= Stored data =
********************

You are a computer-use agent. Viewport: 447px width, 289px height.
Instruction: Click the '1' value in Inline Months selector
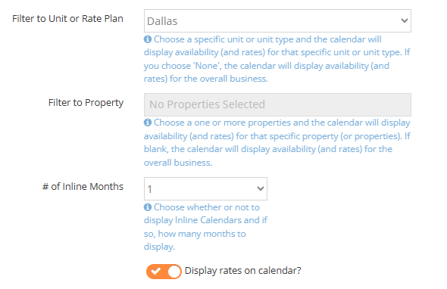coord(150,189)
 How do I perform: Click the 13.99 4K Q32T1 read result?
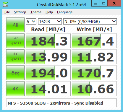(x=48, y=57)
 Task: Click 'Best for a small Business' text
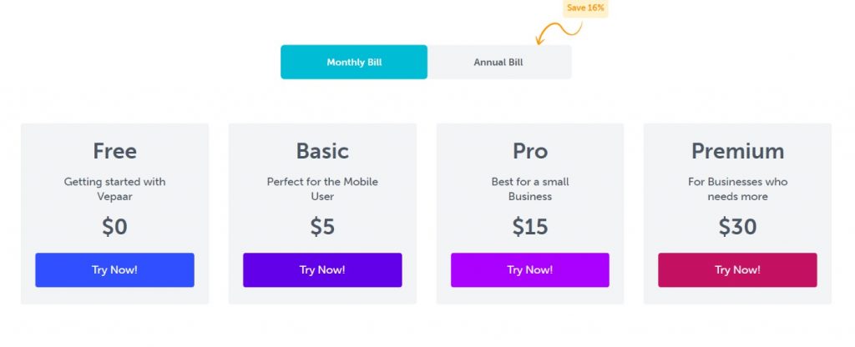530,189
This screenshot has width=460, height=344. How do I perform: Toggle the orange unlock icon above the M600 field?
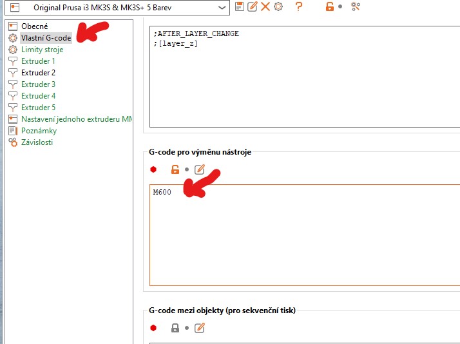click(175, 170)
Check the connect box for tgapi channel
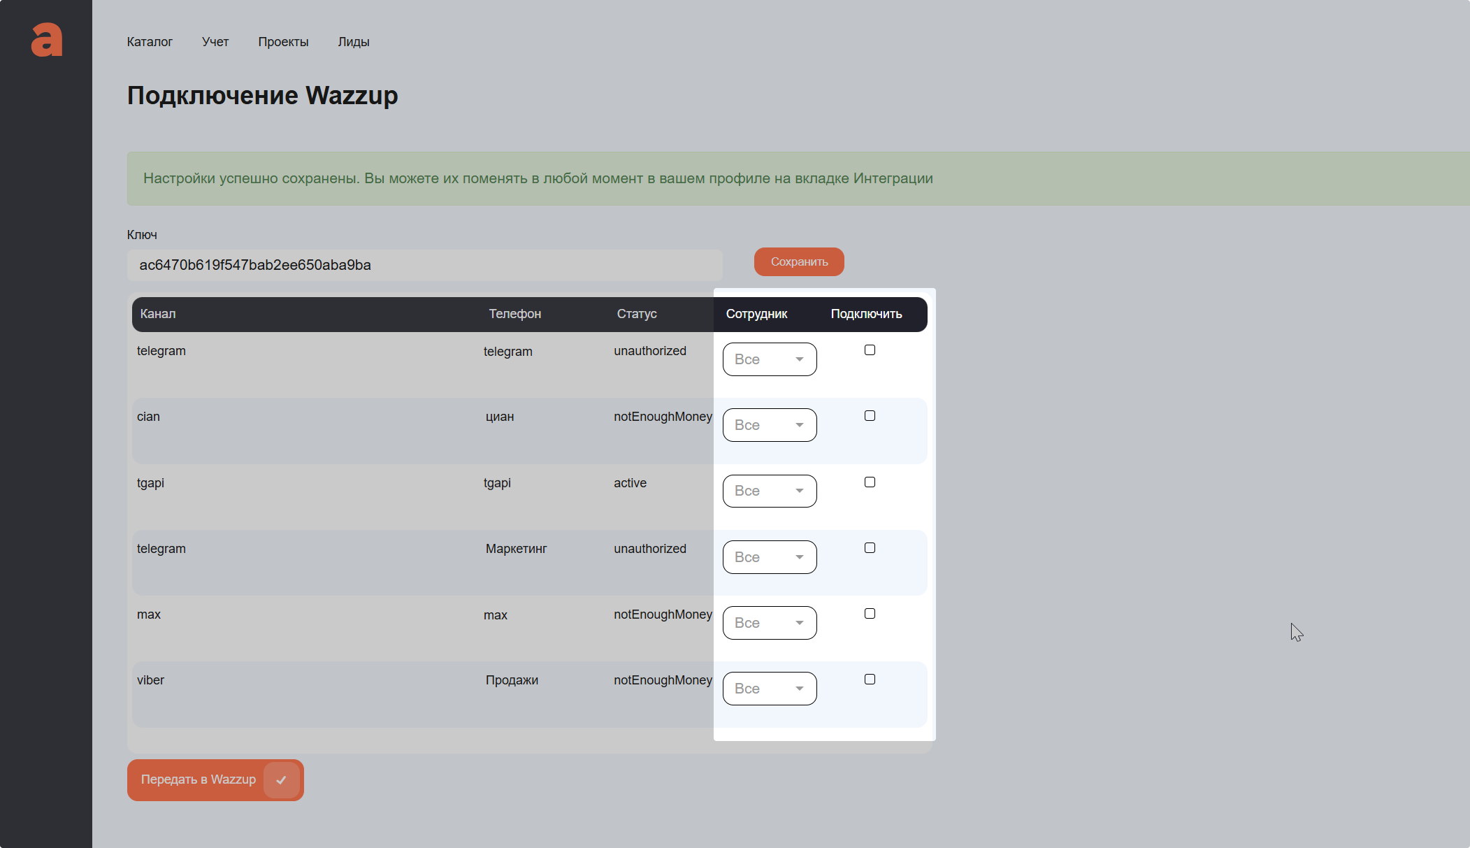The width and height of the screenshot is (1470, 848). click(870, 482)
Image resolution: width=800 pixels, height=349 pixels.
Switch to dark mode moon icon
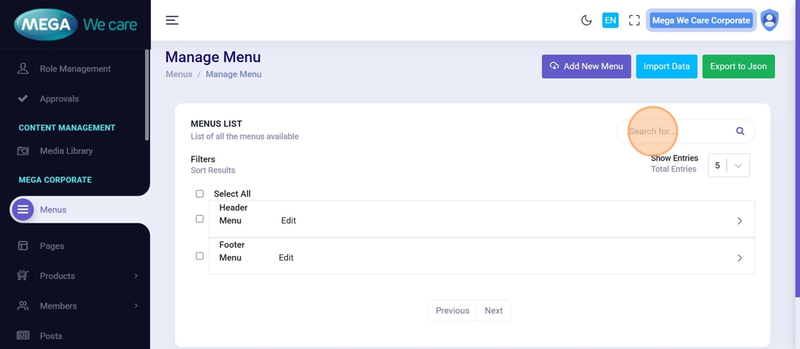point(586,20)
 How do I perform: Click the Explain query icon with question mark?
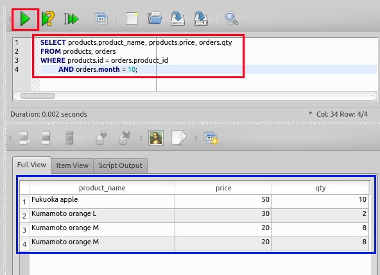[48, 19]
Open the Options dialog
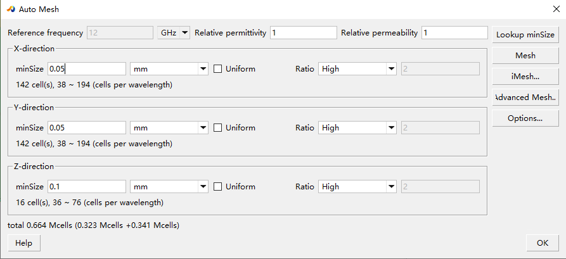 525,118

********************

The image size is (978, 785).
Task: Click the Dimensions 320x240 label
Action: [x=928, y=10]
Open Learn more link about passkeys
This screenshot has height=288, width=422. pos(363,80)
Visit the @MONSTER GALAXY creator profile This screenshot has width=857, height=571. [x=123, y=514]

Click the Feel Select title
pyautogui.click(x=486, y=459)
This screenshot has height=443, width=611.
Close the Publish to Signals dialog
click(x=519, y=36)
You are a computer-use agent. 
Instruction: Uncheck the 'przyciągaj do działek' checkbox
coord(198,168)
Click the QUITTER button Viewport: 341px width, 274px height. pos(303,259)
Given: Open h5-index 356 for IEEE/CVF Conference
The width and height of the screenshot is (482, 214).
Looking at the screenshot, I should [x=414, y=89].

********************

= Directions for this task =
From the entries above, say how many lines contain "Viewport". Only the number is wanted.

= Output below =
2